Still, real greatness is often hidden, humble, simple, and unobtrusive. It is not easy to trust ourselves and our actions without public affirmation. We must have strong self-confidence combined with deep humility. Some of the greatest works of art and the most important works of peace were created by people who had no need for the limelight. They knew that what they were doing was their call, and they did it with great patience, perseverance, and love.”
Henri Nouwen, Bread for the Journey
I’m an atta-boy addict. I demand it from those close to me, early and often. Withhold it and a button gets pushed. “Do you like the faithful service and support I provide around here? Haven’t heard a thank-you lately. Did you not notice?” Now, add in the slightest hint of suggestion or correction, and you just pressed the red nuke button. I escalate into full blown entitled demands. “Why are you so good at catching me do it wrong? A little thanks would go a long way. How about some encouragement? Am I on the inside of this team? I sure feel like the bumbling idiot. Oh, I am so inadequate.”
A cow swats me with a well-aimed tail, knocking my glasses off. I can’t find them. I can’t see. I want to punch something. An unexpected, skillful hind leg somehow crushes my forearm between bone and steel. I do punch something. Out fly previously suppressed profanities. Dross arising!

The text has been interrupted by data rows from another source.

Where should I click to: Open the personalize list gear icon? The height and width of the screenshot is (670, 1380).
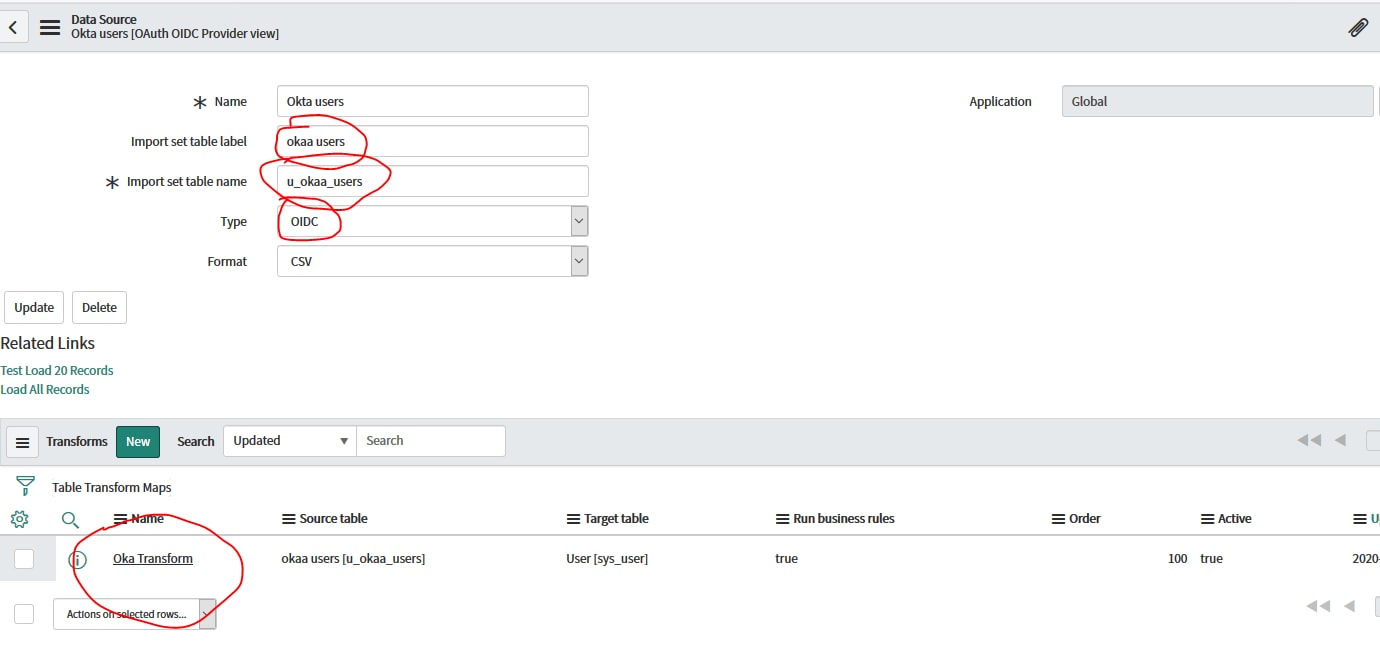click(x=21, y=519)
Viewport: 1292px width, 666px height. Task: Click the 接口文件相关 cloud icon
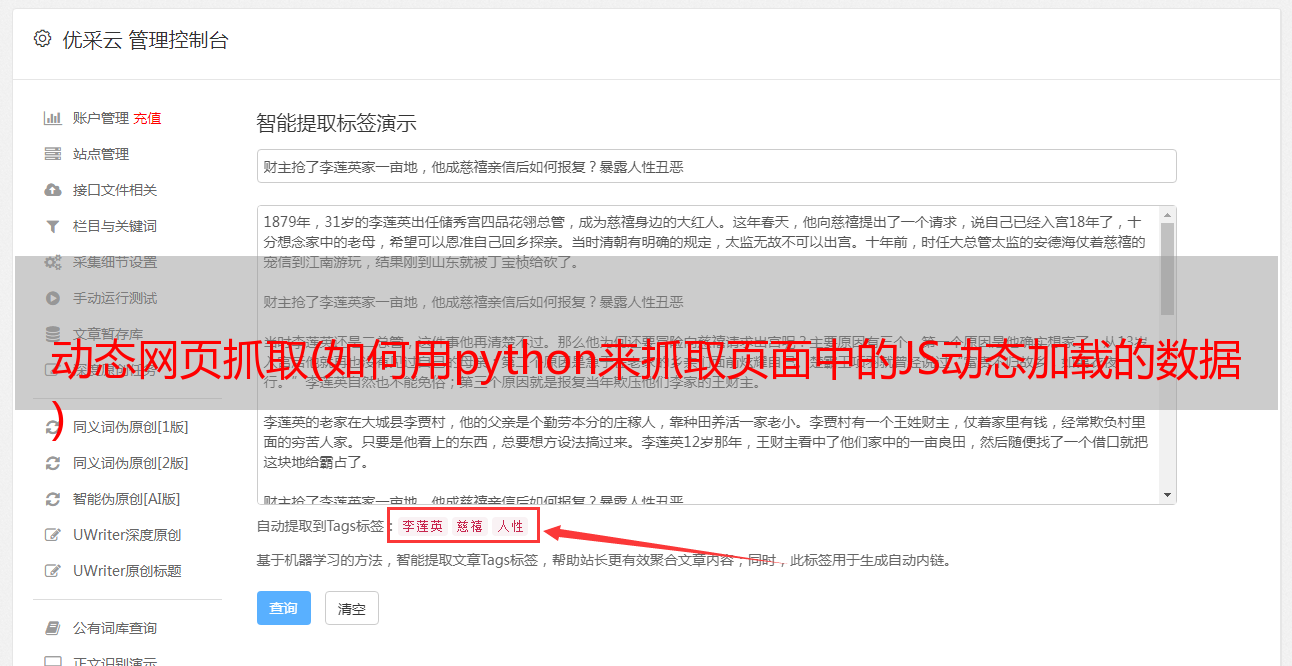coord(53,190)
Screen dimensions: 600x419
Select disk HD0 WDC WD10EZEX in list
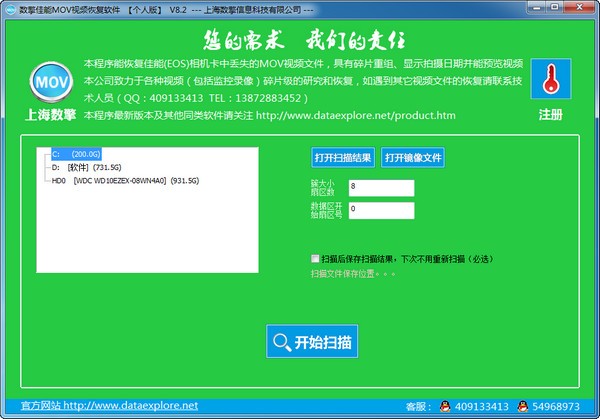[125, 181]
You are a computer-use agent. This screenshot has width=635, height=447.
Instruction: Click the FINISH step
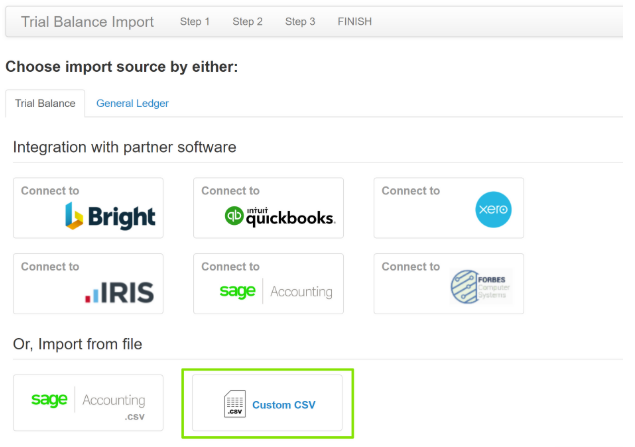tap(354, 22)
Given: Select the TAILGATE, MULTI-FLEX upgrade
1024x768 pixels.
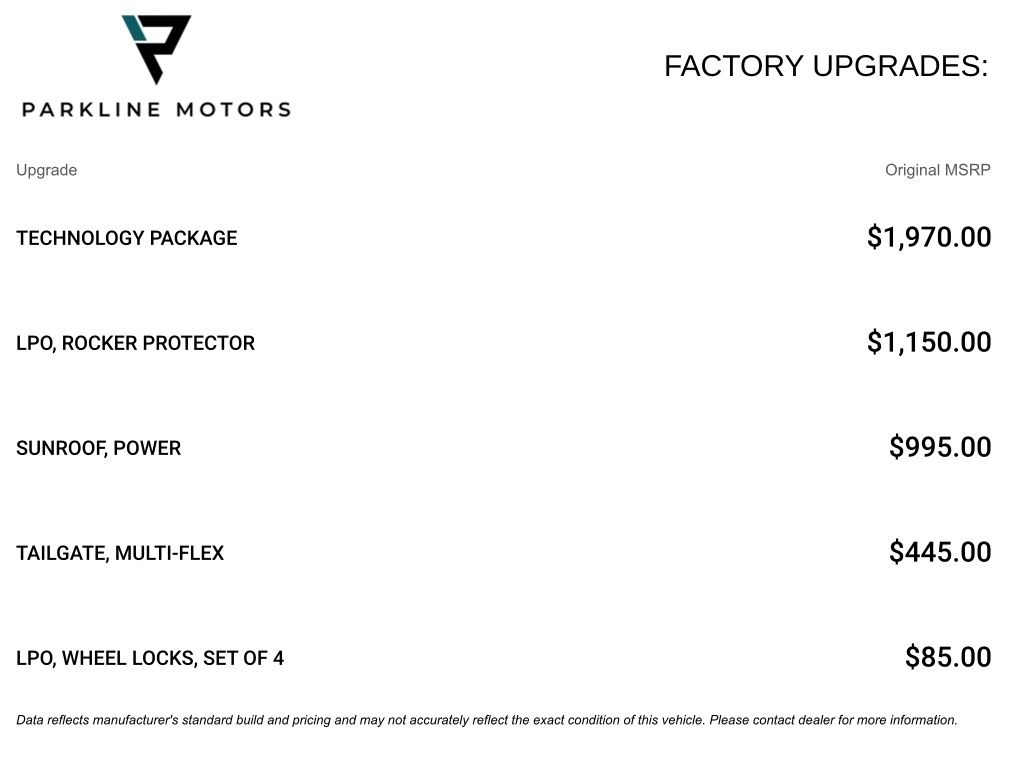Looking at the screenshot, I should pyautogui.click(x=120, y=553).
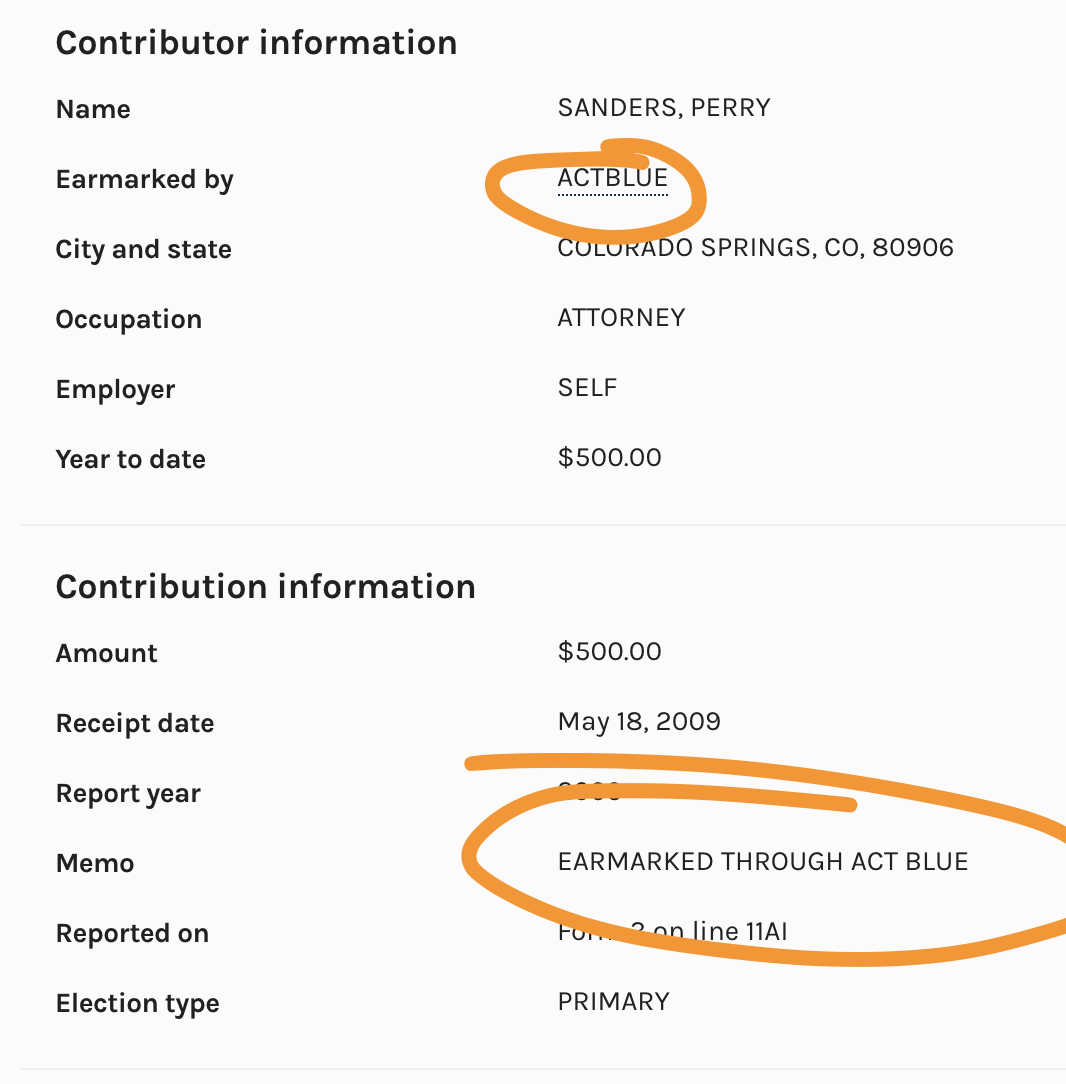Image resolution: width=1066 pixels, height=1084 pixels.
Task: Click the Receipt date label
Action: [135, 724]
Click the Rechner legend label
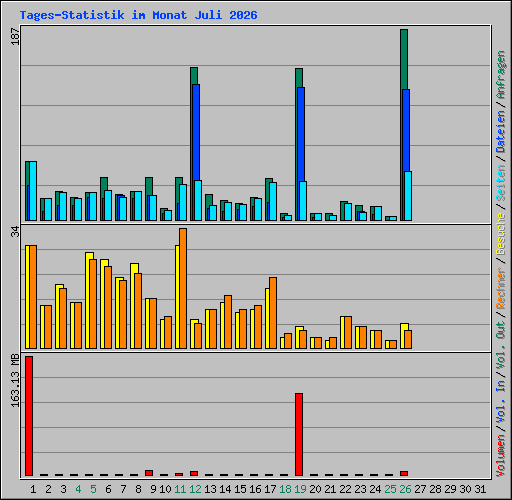The width and height of the screenshot is (512, 500). point(501,288)
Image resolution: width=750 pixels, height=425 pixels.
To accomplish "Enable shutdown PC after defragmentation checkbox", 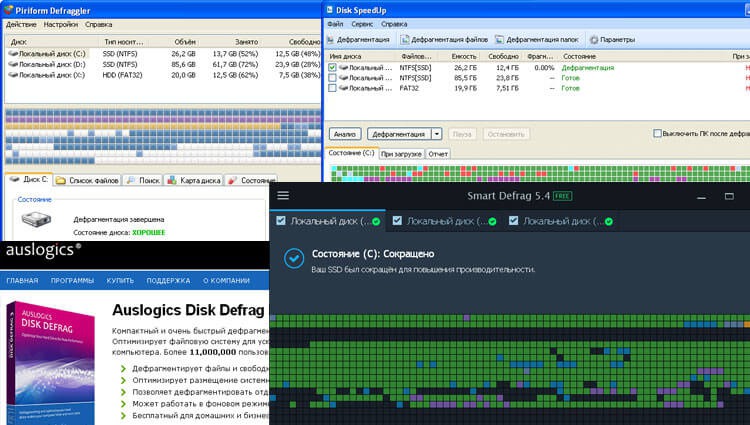I will pyautogui.click(x=657, y=133).
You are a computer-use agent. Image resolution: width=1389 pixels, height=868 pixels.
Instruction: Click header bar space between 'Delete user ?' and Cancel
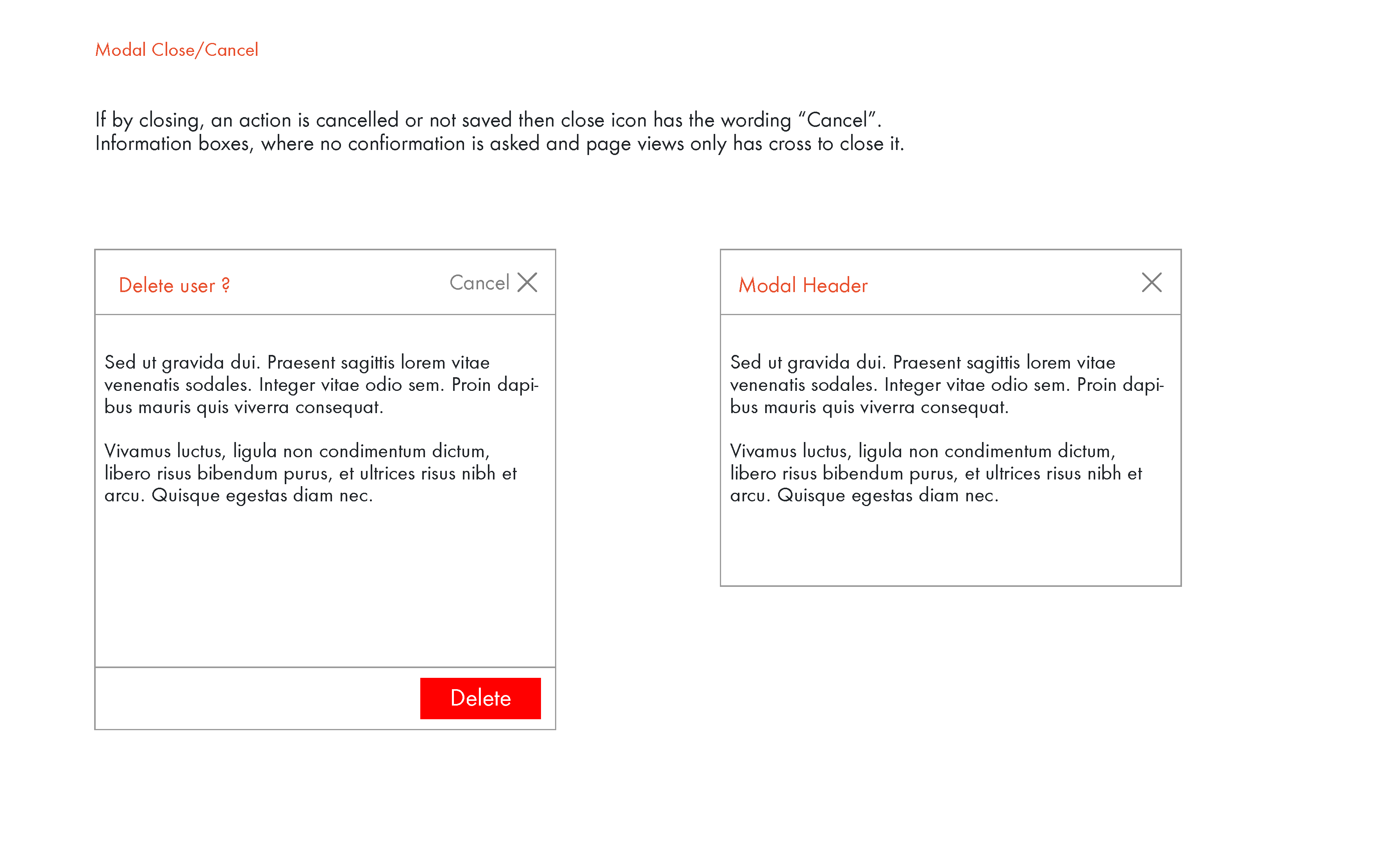point(339,283)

Sometimes, by God’s grace, I hear myself articulating my idea of the good life that’s been denied; partly directed toward those close to me, partly at God. It’s an awareness, a subtle inward shift in my soul. Hot anger shifts to piercing conviction. I feel my need for remedy more than my demand for approval. I own the dross and confess my sin.
Listen as the Psalmist gives us a voice to our Prayer of Confession:
“Our Father in heaven, we have sinned. We have done wrong and acted wickedly. We give no thought to Your miracles; we do not remember Your many acts of kindness. How quickly we forget what You have done! We don’t wait for your plan to unfold. We give in to our craving; we put You to the test. We trade our glorious God for a cheap imitation. We won’t believe Your promises to us. Instead, we grumble and refuse to obey You. We worship idols, which become a snare to us. Save us, O Lord our God! Gather us back to you, so we can thank Your holy name and glory in Your praise.” (adapted from Psalm 106)
A quick-handed ladle removes the dross. We have new ears to hear Paul express the Promise of Forgiveness:
“He who did not spare his own Son, but gave Him up for us all – how will He not also, along with Him, graciously give us all things? Who will bring any charge against those whom God has chosen? God is the one who justifies.” (Romans 8:32-33)
“Graciously give us all things?” There’s the good life I long for.
Another deep shift happens. Rock and I exchange whispers.
“My dear Ron, what is it that you lack?”
“Oh, my dear Shepherd, I lack nothing.”
The atta-boy addict emerges from the milking parlor pit with a remedy. Repentance and forgiveness have worked their wonderful way. God’s cleansing has removed a layer of dross revealing deep longings aimed in a new direction.
 Timothy Keller, Counterfeit Gods, pg. 149.